PASSAGE SHOWN:
Fr. Anthony Figueiredo, a British-born priest of the Newark archdiocese who works in Cor Unum, the Vatican's charitable arm, candidly acknowledged the tumult all this has caused in an informal talk this week.
"There's been a certain malaise in the Vatican," Figueiredo conceded Monday. "These events have caused consternation."
As Figueiredo noted, the pope himself has acknowledged that some of the criticism these episodes generated has been justified. In a poignant letter to the bishops of the world after the Holocaust-denying bishop affair, for example, Benedict XVI said the Vatican needs to be savvier about the Internet. (Laughingly, Figueiredo said "we were very happy" with that, because afterwards "we were given permission to use the Internet in Vatican offices.")
Figueiredo was speaking to a group of American priests visiting Rome as part of Seton Hall University's International Institute for Clergy Formation. Msgr. James Choma, the institute's director, was kind enough to invite me to join the group for a couple of events.

AIM: Continue the passage about Fr. Anthony Figueiredo's talk to the visiting American priests, picking up right after its final sentence.

Item position entries:
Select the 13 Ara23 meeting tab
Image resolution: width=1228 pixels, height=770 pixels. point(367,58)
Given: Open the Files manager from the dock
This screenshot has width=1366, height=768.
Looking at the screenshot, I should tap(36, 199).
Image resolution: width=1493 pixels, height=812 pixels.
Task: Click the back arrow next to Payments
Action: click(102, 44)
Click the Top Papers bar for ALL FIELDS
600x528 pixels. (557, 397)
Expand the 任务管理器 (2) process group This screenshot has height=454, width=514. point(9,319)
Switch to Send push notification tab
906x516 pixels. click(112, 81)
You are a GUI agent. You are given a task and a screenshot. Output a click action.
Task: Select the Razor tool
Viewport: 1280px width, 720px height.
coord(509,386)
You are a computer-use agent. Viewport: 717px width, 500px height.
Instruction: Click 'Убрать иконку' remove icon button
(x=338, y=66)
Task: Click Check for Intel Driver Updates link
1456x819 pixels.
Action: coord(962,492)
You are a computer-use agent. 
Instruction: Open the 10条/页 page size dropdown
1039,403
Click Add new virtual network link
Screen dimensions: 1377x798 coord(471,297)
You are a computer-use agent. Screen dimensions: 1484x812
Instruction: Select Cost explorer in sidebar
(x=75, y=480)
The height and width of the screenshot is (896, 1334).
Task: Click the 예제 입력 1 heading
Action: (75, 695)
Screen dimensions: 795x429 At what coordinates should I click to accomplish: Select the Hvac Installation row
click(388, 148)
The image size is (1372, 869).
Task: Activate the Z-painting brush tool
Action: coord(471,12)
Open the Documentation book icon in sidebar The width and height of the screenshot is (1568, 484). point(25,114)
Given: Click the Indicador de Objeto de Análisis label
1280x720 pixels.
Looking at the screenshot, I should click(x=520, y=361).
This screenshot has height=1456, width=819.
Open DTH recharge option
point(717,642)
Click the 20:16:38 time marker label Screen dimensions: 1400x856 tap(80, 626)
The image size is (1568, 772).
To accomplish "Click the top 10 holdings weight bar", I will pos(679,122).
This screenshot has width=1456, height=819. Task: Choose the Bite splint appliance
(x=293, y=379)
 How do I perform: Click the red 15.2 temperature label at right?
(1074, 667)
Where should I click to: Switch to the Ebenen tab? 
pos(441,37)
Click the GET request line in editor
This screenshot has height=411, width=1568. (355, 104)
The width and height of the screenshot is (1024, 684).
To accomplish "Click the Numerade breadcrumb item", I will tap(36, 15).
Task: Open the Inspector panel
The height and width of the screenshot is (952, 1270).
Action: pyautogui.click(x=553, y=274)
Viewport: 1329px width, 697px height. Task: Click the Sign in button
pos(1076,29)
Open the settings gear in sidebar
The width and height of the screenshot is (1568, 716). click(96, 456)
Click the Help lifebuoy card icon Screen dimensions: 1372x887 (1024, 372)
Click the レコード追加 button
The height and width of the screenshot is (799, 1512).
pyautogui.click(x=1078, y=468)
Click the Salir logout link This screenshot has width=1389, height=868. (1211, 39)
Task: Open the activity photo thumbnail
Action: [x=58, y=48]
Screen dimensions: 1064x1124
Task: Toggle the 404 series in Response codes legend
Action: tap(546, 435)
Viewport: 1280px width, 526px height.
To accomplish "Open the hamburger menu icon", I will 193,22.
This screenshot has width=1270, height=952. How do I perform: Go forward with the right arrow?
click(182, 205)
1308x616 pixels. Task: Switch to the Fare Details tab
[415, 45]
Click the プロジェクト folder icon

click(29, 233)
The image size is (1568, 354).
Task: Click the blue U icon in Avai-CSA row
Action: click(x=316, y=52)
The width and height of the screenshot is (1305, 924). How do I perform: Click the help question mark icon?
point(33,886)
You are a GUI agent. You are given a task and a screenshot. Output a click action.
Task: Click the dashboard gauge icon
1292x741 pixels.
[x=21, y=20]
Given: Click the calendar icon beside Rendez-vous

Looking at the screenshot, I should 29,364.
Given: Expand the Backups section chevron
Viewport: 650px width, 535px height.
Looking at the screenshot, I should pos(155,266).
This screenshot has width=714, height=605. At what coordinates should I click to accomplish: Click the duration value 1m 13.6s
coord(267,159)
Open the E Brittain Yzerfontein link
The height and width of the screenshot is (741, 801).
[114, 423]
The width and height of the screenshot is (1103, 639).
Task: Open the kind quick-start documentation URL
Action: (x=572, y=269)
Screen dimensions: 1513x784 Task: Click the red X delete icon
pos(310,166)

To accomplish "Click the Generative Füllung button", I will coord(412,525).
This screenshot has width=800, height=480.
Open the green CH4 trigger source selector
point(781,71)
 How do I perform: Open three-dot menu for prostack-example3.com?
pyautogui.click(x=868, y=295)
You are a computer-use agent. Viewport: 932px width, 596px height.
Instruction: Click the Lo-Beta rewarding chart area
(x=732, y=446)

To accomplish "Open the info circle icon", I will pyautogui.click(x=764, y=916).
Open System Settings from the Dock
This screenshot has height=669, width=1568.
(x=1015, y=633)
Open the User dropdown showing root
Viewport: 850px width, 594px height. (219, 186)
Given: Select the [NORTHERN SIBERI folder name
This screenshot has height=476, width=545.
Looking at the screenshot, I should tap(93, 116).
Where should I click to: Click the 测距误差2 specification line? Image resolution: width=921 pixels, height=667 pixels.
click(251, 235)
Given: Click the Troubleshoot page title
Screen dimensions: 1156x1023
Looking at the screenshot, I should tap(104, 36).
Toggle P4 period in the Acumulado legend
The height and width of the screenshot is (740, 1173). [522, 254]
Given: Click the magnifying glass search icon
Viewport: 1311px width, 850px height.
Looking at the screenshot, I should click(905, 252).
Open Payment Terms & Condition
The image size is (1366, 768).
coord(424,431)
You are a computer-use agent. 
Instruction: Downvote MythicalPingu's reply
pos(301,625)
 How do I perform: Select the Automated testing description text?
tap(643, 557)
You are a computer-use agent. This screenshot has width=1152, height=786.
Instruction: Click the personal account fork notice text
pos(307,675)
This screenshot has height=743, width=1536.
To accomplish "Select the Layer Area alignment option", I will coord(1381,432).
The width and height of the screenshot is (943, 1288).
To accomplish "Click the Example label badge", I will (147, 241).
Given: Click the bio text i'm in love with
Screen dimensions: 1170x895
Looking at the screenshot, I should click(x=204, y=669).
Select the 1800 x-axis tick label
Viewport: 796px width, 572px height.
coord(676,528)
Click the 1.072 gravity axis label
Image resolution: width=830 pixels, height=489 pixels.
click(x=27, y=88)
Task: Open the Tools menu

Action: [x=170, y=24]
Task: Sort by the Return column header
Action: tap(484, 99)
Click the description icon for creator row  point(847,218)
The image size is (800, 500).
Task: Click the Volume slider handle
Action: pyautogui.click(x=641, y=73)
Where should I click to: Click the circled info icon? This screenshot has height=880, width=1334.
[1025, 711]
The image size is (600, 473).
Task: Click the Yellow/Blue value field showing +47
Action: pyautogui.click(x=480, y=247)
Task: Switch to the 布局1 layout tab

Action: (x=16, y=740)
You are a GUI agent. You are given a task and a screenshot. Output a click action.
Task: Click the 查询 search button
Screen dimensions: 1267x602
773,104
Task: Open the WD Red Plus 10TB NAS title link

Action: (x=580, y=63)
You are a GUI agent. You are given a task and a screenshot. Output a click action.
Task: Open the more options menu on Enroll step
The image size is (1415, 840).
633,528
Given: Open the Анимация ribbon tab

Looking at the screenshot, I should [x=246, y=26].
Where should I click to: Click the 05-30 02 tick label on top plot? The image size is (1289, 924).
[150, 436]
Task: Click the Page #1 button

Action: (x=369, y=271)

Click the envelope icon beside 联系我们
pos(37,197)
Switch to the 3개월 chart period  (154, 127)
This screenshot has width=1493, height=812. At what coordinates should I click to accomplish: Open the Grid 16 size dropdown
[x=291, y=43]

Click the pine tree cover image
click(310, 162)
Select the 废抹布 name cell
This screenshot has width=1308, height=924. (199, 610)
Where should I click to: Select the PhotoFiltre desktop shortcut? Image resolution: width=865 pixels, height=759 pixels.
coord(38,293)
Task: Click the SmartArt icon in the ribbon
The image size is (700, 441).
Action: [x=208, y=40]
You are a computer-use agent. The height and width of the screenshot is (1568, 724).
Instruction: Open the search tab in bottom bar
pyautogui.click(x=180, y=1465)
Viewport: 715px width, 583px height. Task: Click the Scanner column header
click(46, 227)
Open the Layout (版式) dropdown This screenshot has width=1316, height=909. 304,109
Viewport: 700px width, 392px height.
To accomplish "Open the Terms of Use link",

TASK RESPONSE:
By now, Figueiredo said, the furor "has begun to die down." As it does, Figueiredo said he hopes that the real core of Benedict's papacy can come into view. He called the papacy "surprising," in the sense that Benedict's positive tone and focus on the pastoral essentials has upended expectations of a stern, authoritarian figure. He also called Benedict "one of the greatest of all teaching popes."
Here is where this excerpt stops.